In general, just try to avoid any foods that contain trans-fats, corn syrup and added sugars. Additionally, before a game, you should avoid:

  • fried meat;
  • hot and spicy food;
  • beans;
  • nuts/seeds;
  • butter.

On the game day (last meal about 2 hours before the game) your meal should be high in carbs, strong in protein and low in fat, and you’ll be on your way to success. Recommended products are:

  • grilled or boiled chicken, turkey, or fish;
  • vegetables/salads;
  • high-fiber rice/pasta;
  • natural yogurt;
  • eggs.

While this may be an obvious one for most athletes, the importance of hydrating cannot be overstated. If you don’t have enough water before you get on the pitch, it can hurt your performance, plus you’ll put yourself at an increased risk for injury. So remember to drink enough water to cover your body’s needs (at least 2-3 liters of water a day).

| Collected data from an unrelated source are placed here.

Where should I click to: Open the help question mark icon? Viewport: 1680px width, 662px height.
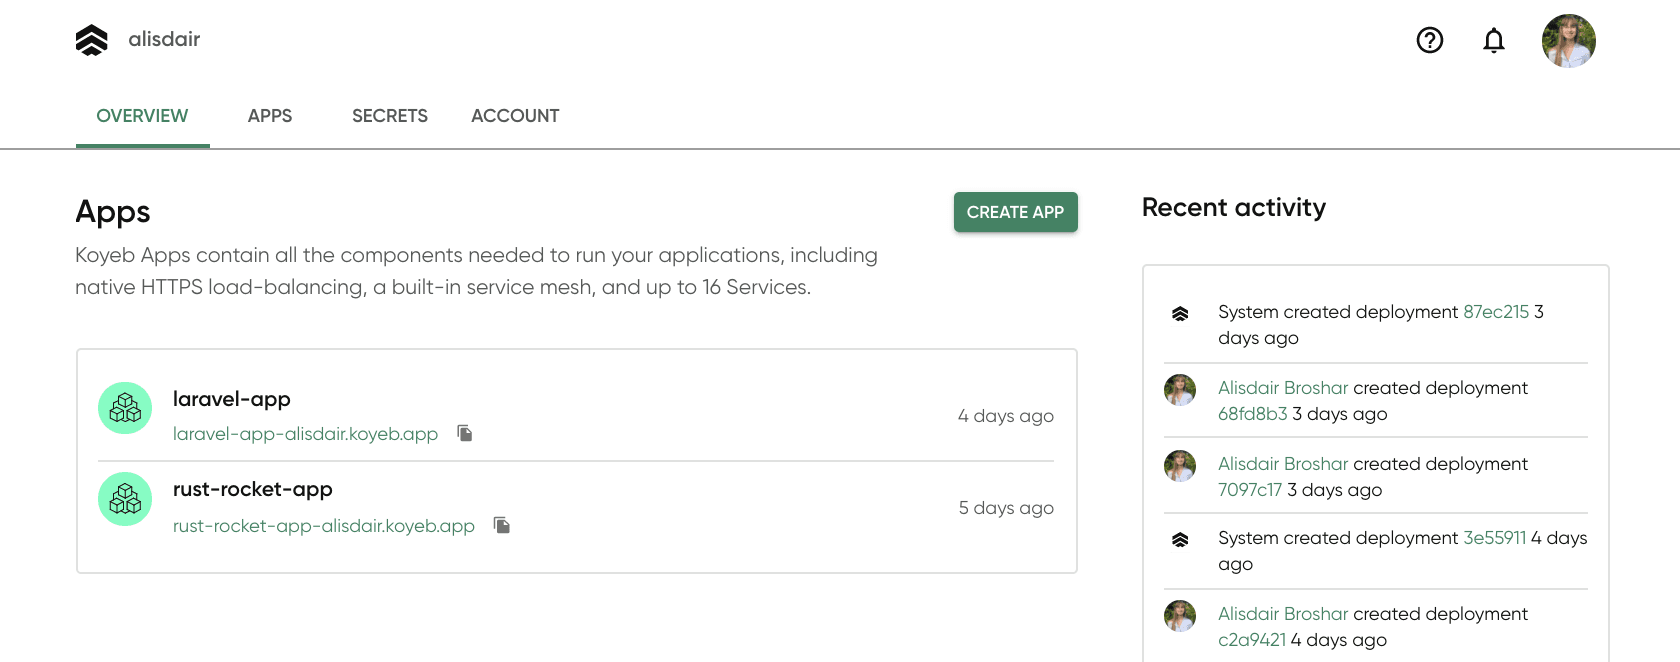[1429, 40]
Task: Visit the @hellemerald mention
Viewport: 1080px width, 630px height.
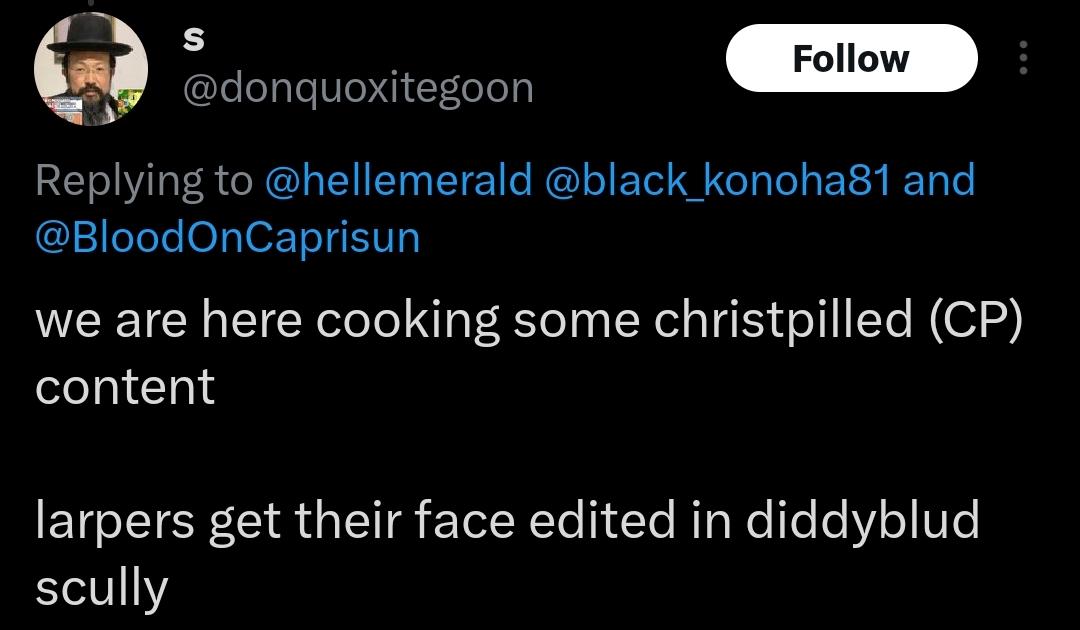Action: 398,181
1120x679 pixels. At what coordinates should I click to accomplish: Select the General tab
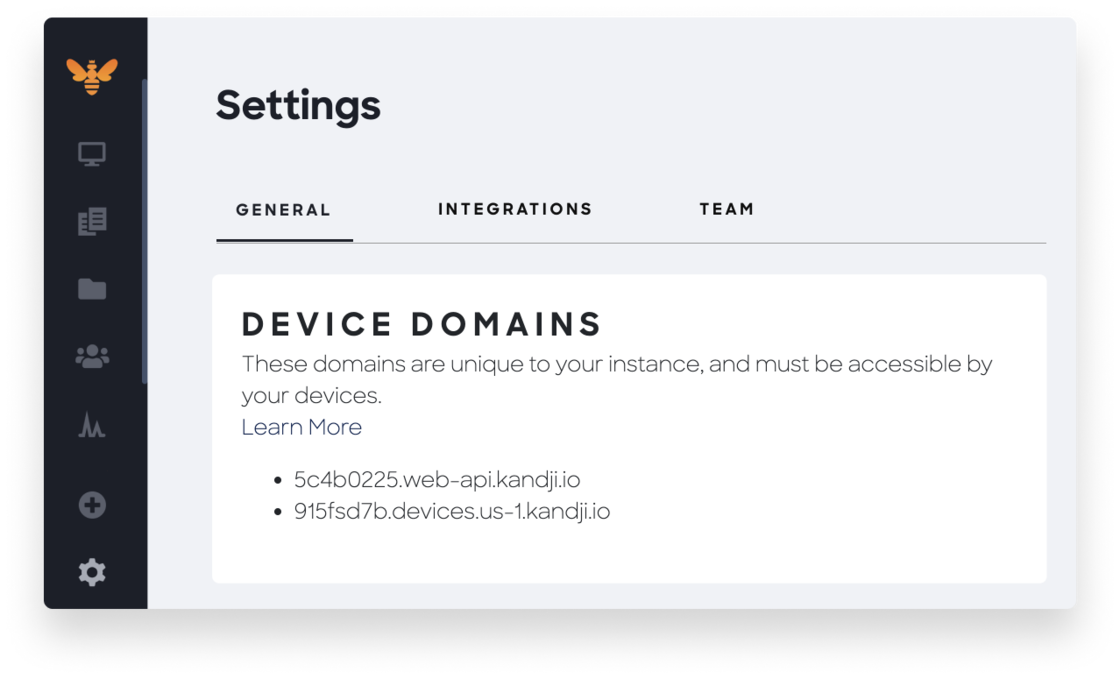[284, 209]
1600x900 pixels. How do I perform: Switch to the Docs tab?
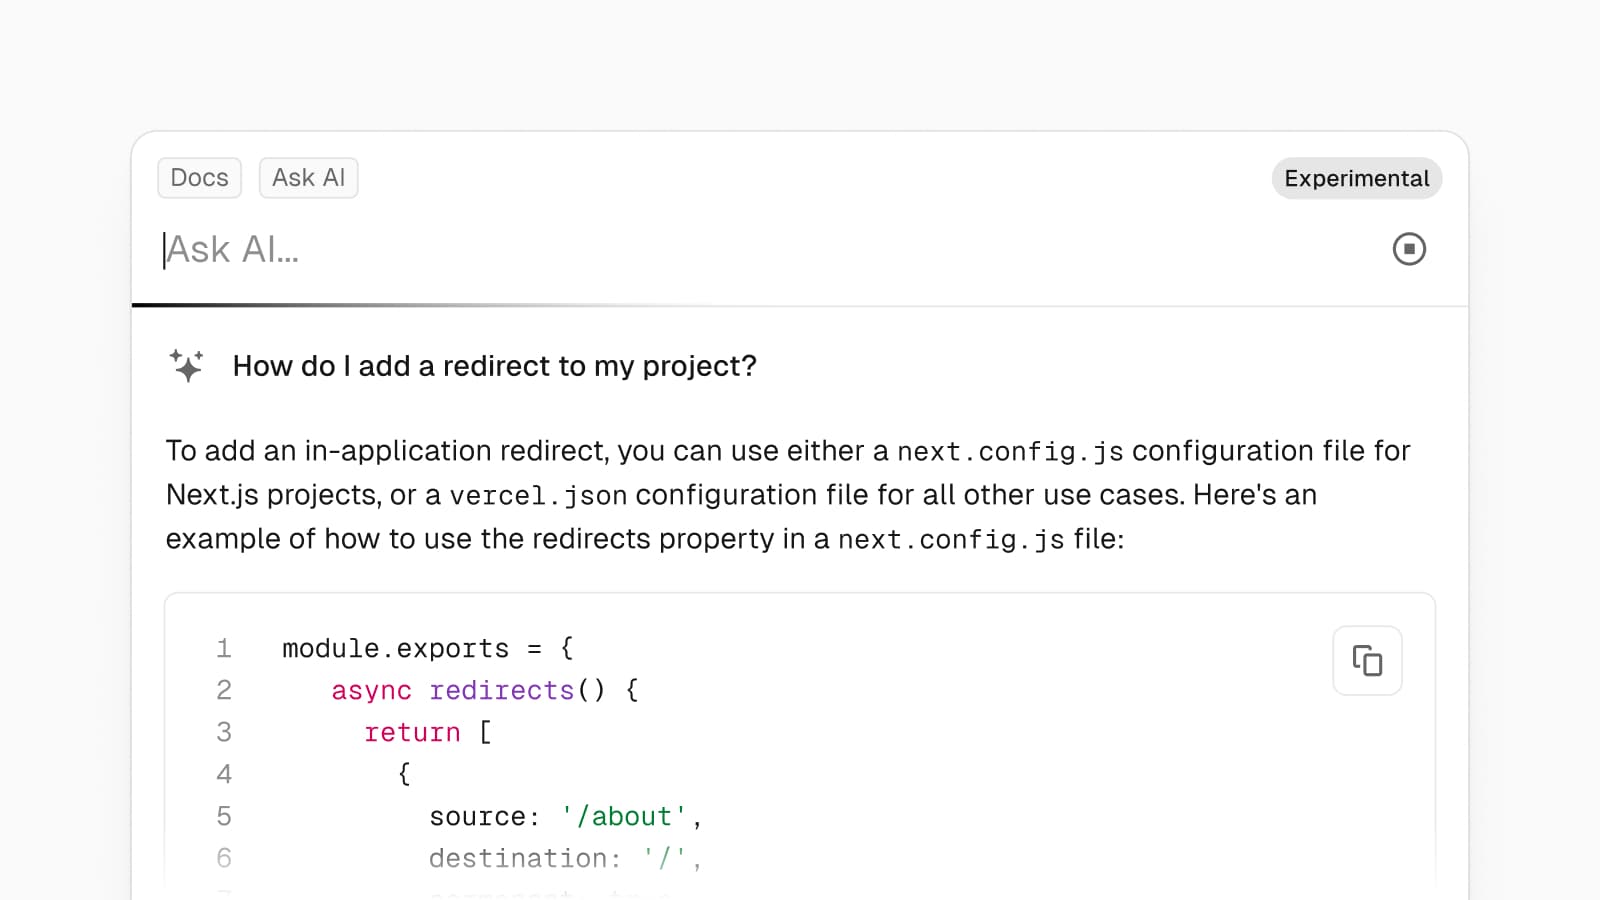[x=200, y=178]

The best post-game foods, which will help to recover your body from a tough game, are:

  • fish, cooked in any way;
  • vegetables/salads;
  • stewed vegetables;
  • a lot of fruits.

There’s also one food you can bet is in most professional athletes’ fridges, it’s Greek yogurt. In terms of a recovery food, it has everything in there – it has protein, a bit of carbohydrate and electrolytes, as well as calcium and probiotics.

Picture: Unsplash/Dennis Klein

About food portions

Of course, you need to control the amount of food you should be eating. Consuming too much even “right” products will lead to negative effects such as weight gain. Usually, the average daily consumption of the futsal player at each meal should be broken down as follows: 20% for breakfast/snacks/dinner and 40% for lunch.

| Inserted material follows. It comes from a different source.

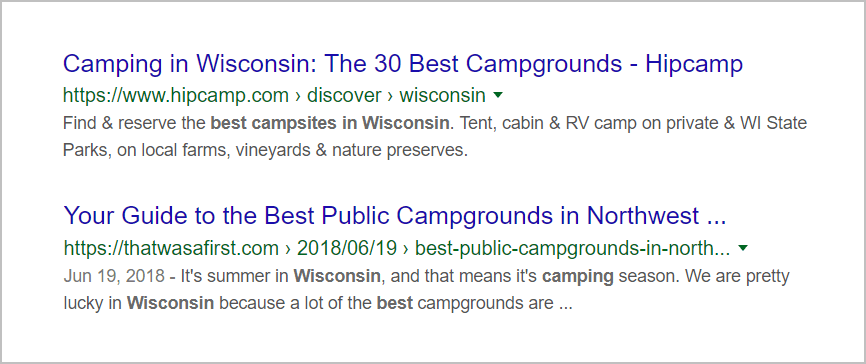The width and height of the screenshot is (866, 364).
Task: Open the Best Public Campgrounds in Northwest result
Action: 394,216
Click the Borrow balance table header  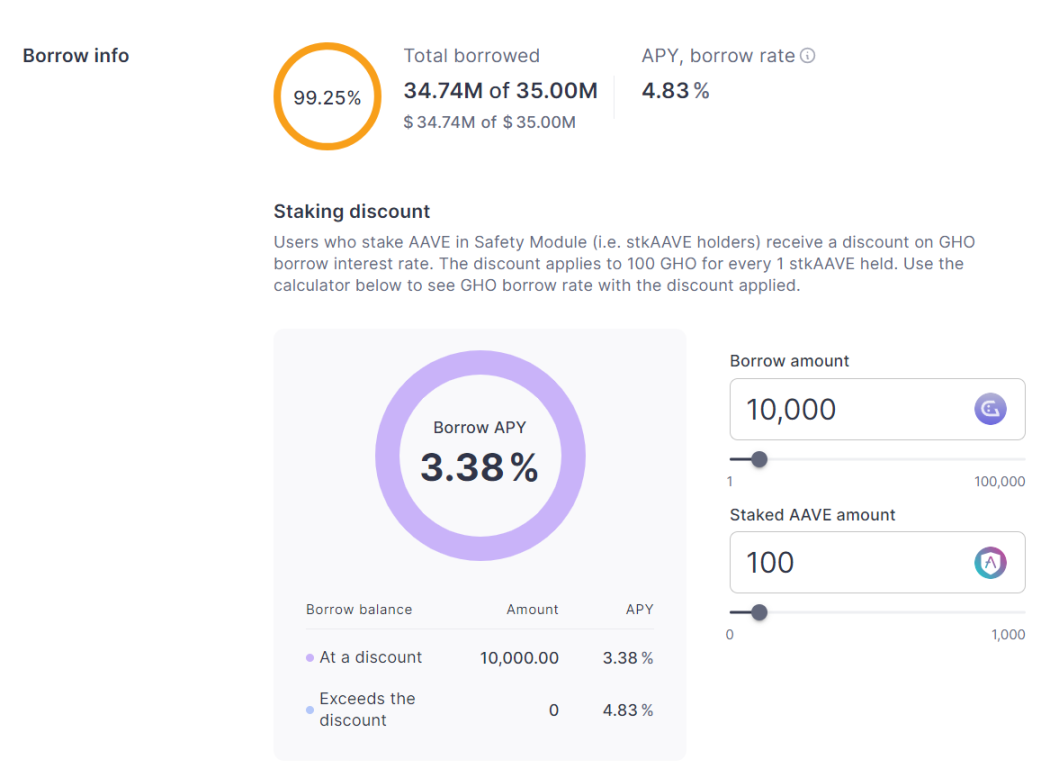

What and when should you eat daily? Here’s a meal-by-meal rundown of how your eating schedule should look like:

  1. Breakfast: whole-grain foods, eggs, fruits and fresh juices.
  2. Lunch: protein-rich foods, soups, beans, vegetables.
  3. Snack: dairy products, seeds, nuts, fruits.
  4. Dinner: fish, stews, vegetables.

A futsal player’s diet plays a big part in what they achieve out on the pitch and it is better to adjust it either with your trainer or with a doctor. You must not forget about the individual aspects of each organism, therefore it is essential to be mindful of the choices you make for your personal health and well being. It is also important to follow your trainer’s advises in order to gain optimum physical fitness and to get in great shape quickly and without causing harm to your body.